* [Work to complete]:
Leaving out the pictures, reproduce each record exactly and in full.

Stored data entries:
▼
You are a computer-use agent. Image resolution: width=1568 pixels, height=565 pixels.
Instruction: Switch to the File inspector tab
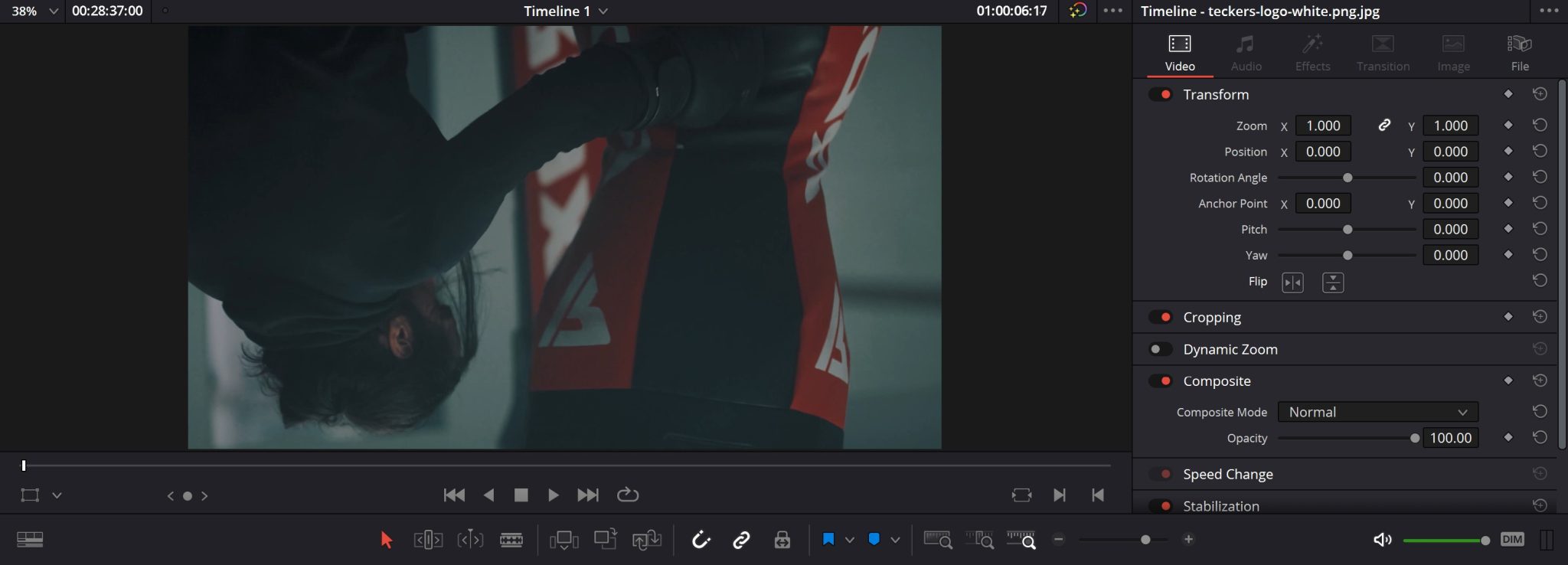point(1519,53)
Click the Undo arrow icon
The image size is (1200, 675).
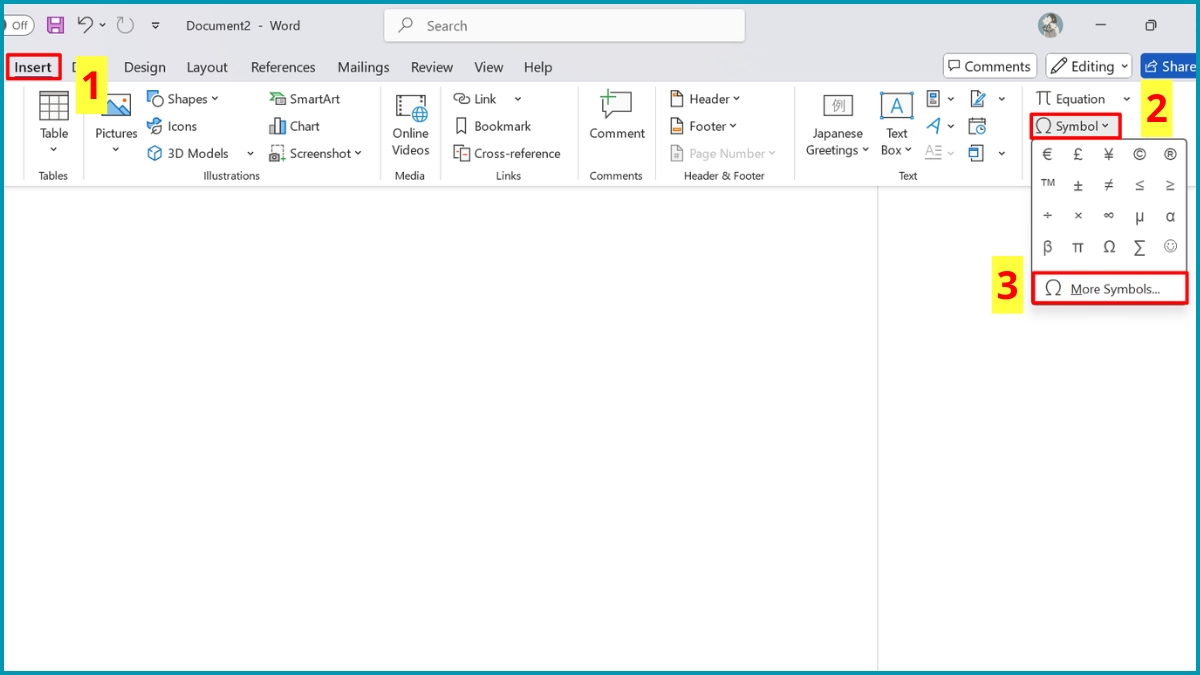coord(85,25)
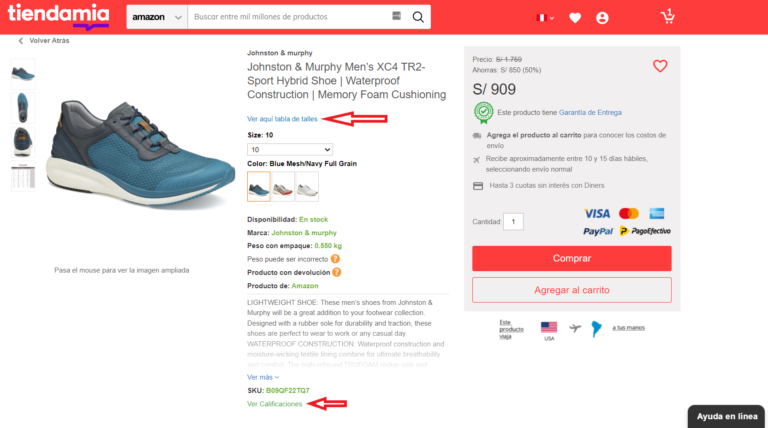Click help icon beside Producto con devolución
Image resolution: width=768 pixels, height=428 pixels.
click(337, 272)
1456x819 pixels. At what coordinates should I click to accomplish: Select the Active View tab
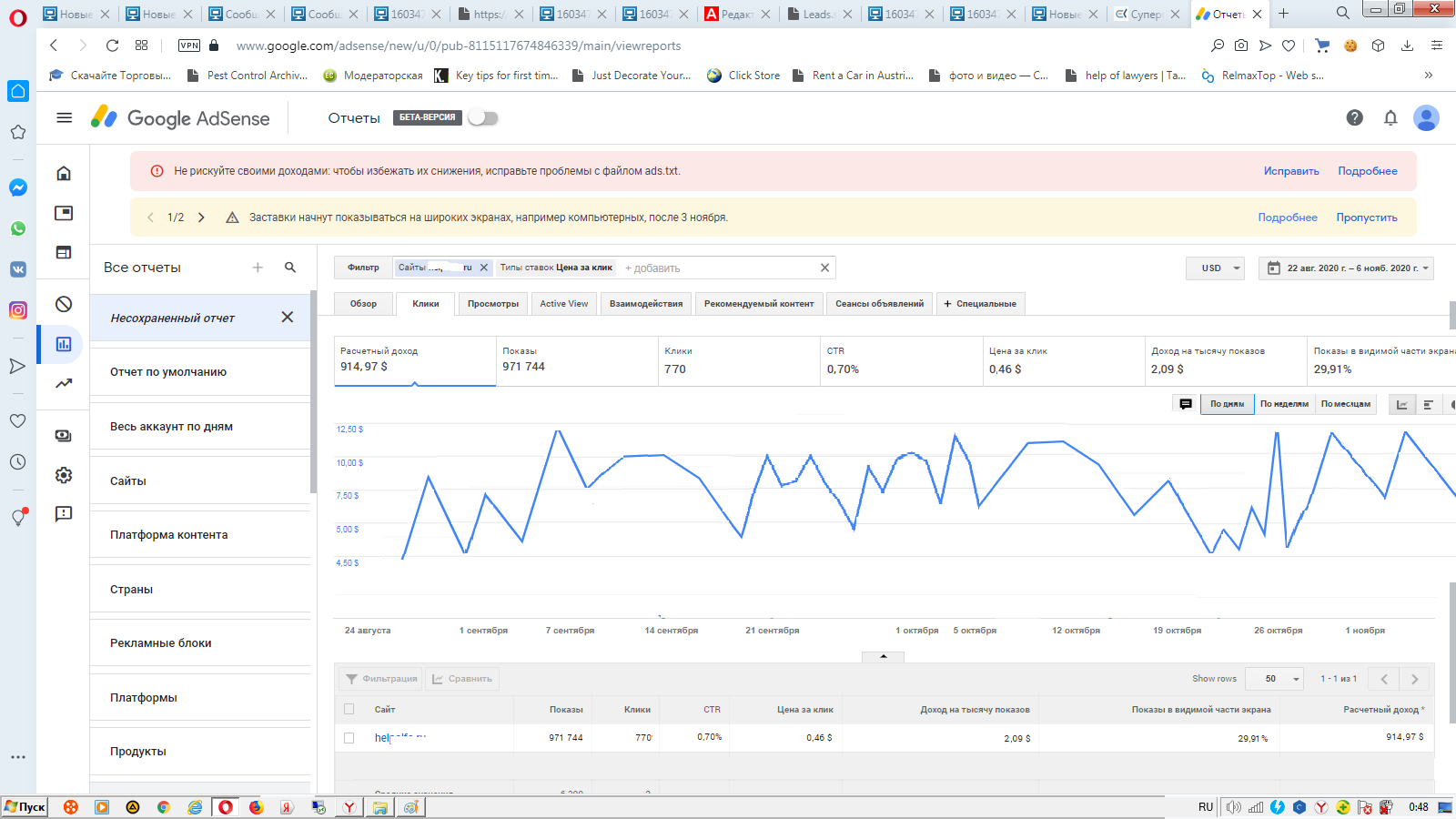click(563, 304)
▲
* [Result]:
You are a computer-use agent. Image resolution: width=1568 pixels, height=565 pixels.
Instruction: Switch to the File inspector tab
point(1519,53)
Click the Undo arrow icon
The image size is (1200, 675).
coord(85,25)
Click help icon beside Producto con devolución
Image resolution: width=768 pixels, height=428 pixels.
click(337, 272)
1456x819 pixels. At what coordinates should I click to accomplish: Select the Active View tab
click(563, 304)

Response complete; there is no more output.